It's all good. Thanks so much. I really appreciate it.
Yes, it's nice to be back. Professor Clarke and I, as you mentioned, were here in November as part of the committee's study on ArriveCAN. I think it's safe to say that, when we started this research last spring, we didn't expect it to attract this level of attention.
Last year, Professor Clarke and I worked together on a research project on federal government contract spending. For today's discussion on this, there are two angles that stand out. The first, on a micro level, goes to transparency and data quality in government contract disclosures. The second, on a macro level, is what this means for public sector capacity and patterns of dependency on large consulting firms.
In terms of transparency and data quality, the main theme is that it's hard to understand, on a government-wide scale, where money is being spent and which vendors are the most prominent. Our research focused on the government's proactive disclosure of contracts dataset, which is all publicly available open data.
It's a very valuable dataset, but there are a few reasons why it's hard to interpret at a glance. The names of vendors aren't consistent, and there aren't any business numbers or other unique identifiers. Amendments to contracts aren't always associated consistently with their original contracts. For multi-year contracts, there isn't any data on how much money is spent per year. For many of the contract entries, there aren't descriptions that would allow us to clearly associate the contract with a specific project or initiative, or to easily differentiate different kinds of professional services work.
Our research team spent several months cleaning and analyzing this data, and we published our results and methodology online at govcanadacontracts.ca.
There are two things to note—and this is more for the researchers in the room. If you're looking at the numbers on the website, for government-wide totals, you can use the “All departments and agencies” tab near the top of the page. If you're comparing numbers from year to year, I'd recommend using inflation-adjusted totals. You can find those in the associated CSV files when you click the “View source data” link below each table.
Even after the data cleaning we did, it's hard to tell, from the publicly available data, what a given contract was for. That's especially true for management consulting firms, which provide a very wide range of services to government departments. In the data, a contract might simply be described as “management consulting”. That could be strategic advice work, IT implementation or subcontracting a different, more specialized vendor. It's hard to tell what work was involved, let alone how successfully the project turned out.

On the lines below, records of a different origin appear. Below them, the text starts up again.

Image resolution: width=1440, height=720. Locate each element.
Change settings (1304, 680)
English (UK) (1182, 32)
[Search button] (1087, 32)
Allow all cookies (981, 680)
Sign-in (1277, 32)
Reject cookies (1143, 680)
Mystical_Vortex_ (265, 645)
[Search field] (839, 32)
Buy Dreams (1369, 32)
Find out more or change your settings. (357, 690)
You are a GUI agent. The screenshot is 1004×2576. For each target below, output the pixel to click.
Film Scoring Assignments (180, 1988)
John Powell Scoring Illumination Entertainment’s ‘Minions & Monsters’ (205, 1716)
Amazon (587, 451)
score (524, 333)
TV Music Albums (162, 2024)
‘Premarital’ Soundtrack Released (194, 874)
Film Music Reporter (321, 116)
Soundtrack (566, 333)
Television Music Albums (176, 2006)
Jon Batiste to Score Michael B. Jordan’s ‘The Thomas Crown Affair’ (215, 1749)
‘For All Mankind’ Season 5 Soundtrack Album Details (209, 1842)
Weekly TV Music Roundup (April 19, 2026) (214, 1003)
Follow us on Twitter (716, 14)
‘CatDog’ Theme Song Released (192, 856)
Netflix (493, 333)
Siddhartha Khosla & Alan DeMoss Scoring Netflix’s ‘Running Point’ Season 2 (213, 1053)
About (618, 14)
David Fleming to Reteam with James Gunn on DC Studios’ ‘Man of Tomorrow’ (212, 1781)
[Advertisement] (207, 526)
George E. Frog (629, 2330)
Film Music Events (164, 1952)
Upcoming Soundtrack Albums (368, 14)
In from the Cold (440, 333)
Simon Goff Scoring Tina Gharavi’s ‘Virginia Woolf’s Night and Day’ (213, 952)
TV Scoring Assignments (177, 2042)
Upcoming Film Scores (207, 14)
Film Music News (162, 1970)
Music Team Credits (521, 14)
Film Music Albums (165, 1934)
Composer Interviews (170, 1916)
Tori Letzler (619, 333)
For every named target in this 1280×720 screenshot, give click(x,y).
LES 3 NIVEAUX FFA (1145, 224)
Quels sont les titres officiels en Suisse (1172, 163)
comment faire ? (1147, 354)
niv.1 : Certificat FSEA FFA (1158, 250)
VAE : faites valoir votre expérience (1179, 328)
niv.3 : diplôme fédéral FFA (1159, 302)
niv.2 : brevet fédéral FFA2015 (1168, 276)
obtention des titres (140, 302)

There's a lot that other countries have done to improve the quality of their public contract disclosures. The biggest would be adopting the open contracting data standard, which lets the public follow spending in detail, from initial RFPs all the way to the conclusion of the contract.
That's the micro level.
At the macro level, a lot of this is a reflection of public service capacity—or a perceived lack of it—and the ways management consulting firms fill that gap. Looking at the data year by year, what stood out, very early on, was how significantly spending on management consulting firms has increased over time. Management consulting firms feature prominently in both the professional services and information technology categories of our analysis.
Deloitte, PricewaterhouseCoopers and Accenture are the largest of these by total dollars spent. In the 2021-22 fiscal year, these companies received an estimated $172 million, $115 million and $94 million, respectively. That's much more per year than four or five years ago, which you can see from the data tables on the website.
From the descriptions available, many contracts with these firms focused on IT or IT-adjacent work. That could be implementing a large IT or service delivery project, process automation, digital transformation advice, project oversight and so on.
The large growth in spending on these firms, in many cases, is the result of an increased recognition that departments have fallen behind in IT capacity compared with public and political expectations. Instead of being able to build capacity in-house, they have expanded the amount of work done externally by management consultants and large IT firms.
There are two tendencies you can observe from this.
The first is that management consulting firms will often be hired to prepare project management and procurement plans for major projects. Even if the same firms aren't bidding on the subsequent projects, you can reasonably assume that it gives them detailed insights into how departments assess and evaluate bids.
The second is that—especially for large IT projects—one management consulting firm might be hired to oversee the work of another management consulting firm or major IT firm, such as IBM or CGI. That can lead to a set of dynamics in which each firm isn't necessarily motivated to hold the other to account, given that their positions will likely be reversed on other, future projects.
Looking at the literature, we see a worldwide trend of management consulting firms dramatically expanding their IT implementation divisions, given how profitable this work is. Their existing relationships through audit and strategic advice work give them a competitive advantage in winning IT and digital services contracts.
This reliance on management consultants becomes a self-reinforcing cycle—there are a few reasons why that happens—and the capacity of the public service degrades over time, as a result. Other countries are having important conversations about state capacity or the effectiveness of their public institutions, often in response to similar situations.
In my experience, departments depending heavily on management consultants is a reflection of structural challenges within the public service, such as a lack of effective feedback loops, a rigid adherence to existing processes and a lack of in-house technical capacity and expertise.
I hope this can spark more discussions on public service reform and improving how we work. It's a conversation that's really worth having.
I'll leave it to Professor Clarke—once she arrives, hopefully—to discuss some of these trends in more detail.
Thank you for having me here. I'm happy to answer your questions.